**What is expected**
Search the records below for the string "Task" and copy each line where it turns up.

**Input data**
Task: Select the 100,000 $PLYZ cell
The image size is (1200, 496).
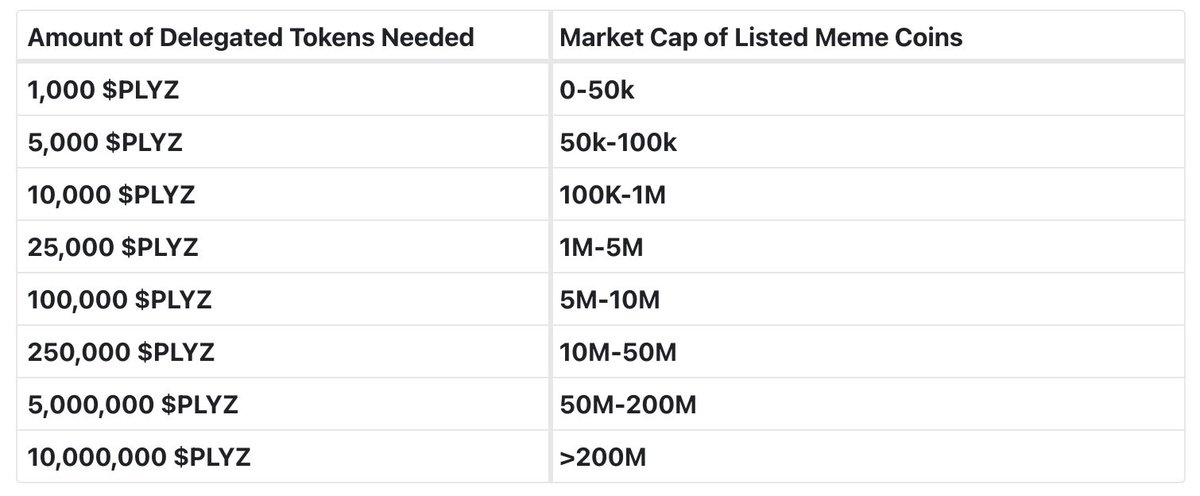Action: (x=283, y=299)
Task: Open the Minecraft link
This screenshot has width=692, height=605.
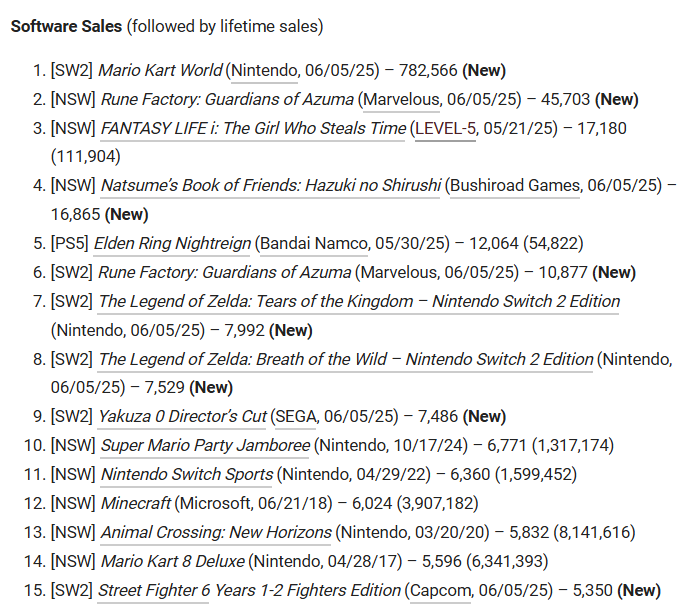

**Written answer**
Task: Select the 100,000 $PLYZ cell
Task: Open the Minecraft link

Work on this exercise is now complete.